### WHAT IS NEEDED
Reproduce word for word the lines of the material starting at the one containing "This screenshot has width=1389, height=868." and ending at the one containing "Action: tap(926, 294)", including both of those lines.

-- START OF EXTRACTED RECORDS --

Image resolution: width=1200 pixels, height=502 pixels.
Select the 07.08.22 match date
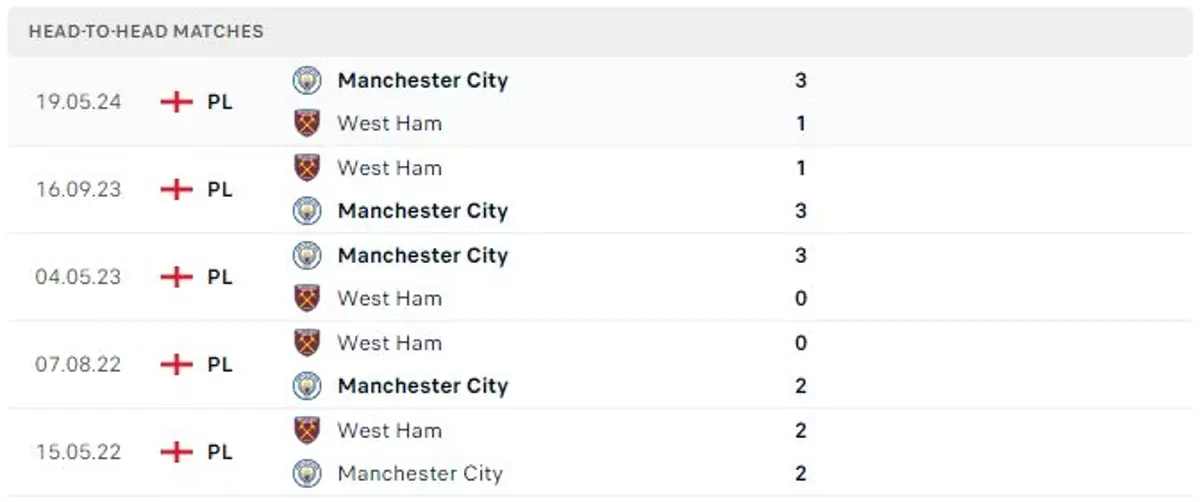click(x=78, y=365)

-- END OF EXTRACTED RECORDS --
-- START OF EXTRACTED RECORDS --

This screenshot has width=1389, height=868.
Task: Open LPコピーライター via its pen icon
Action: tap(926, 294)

-- END OF EXTRACTED RECORDS --
-- START OF EXTRACTED RECORDS --

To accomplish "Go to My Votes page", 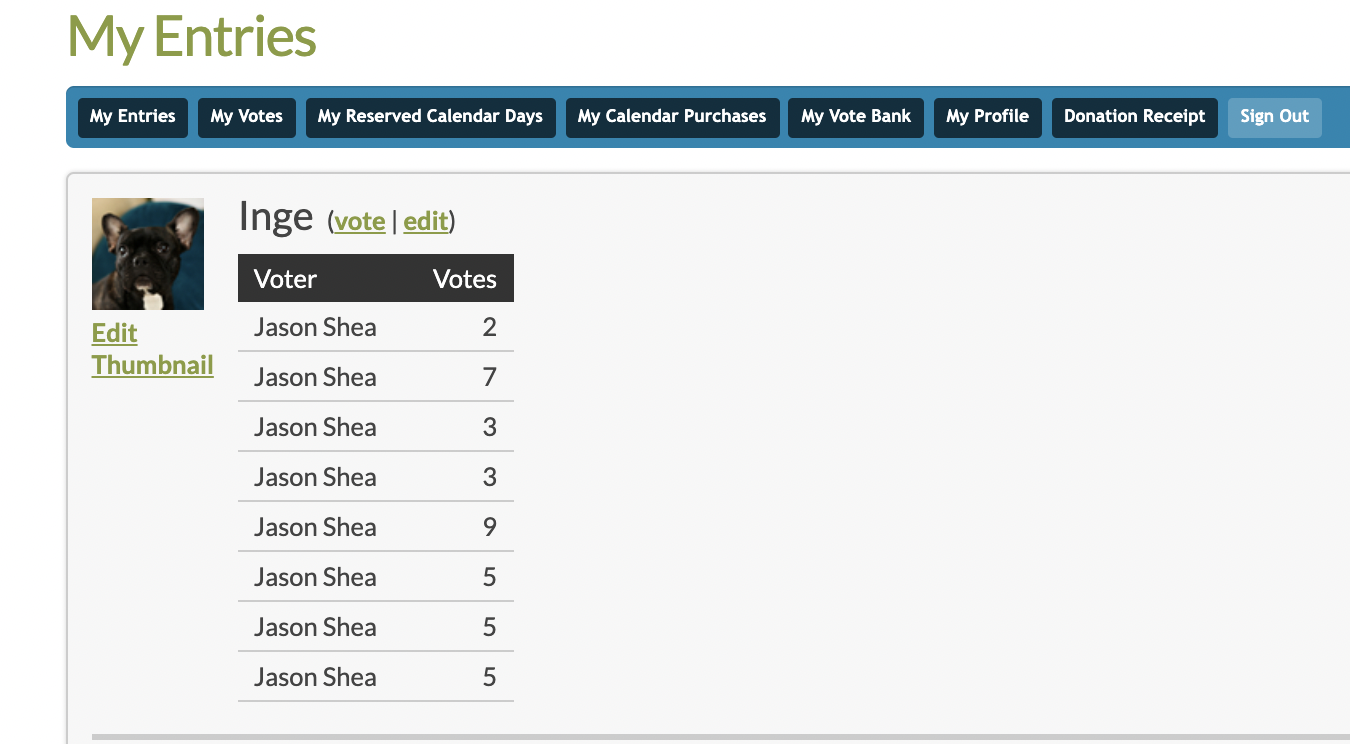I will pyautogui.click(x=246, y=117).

-- END OF EXTRACTED RECORDS --

### WRITTEN SOLUTION
This screenshot has width=1389, height=868.
Task: Open LPコピーライター via its pen icon
Action: tap(926, 294)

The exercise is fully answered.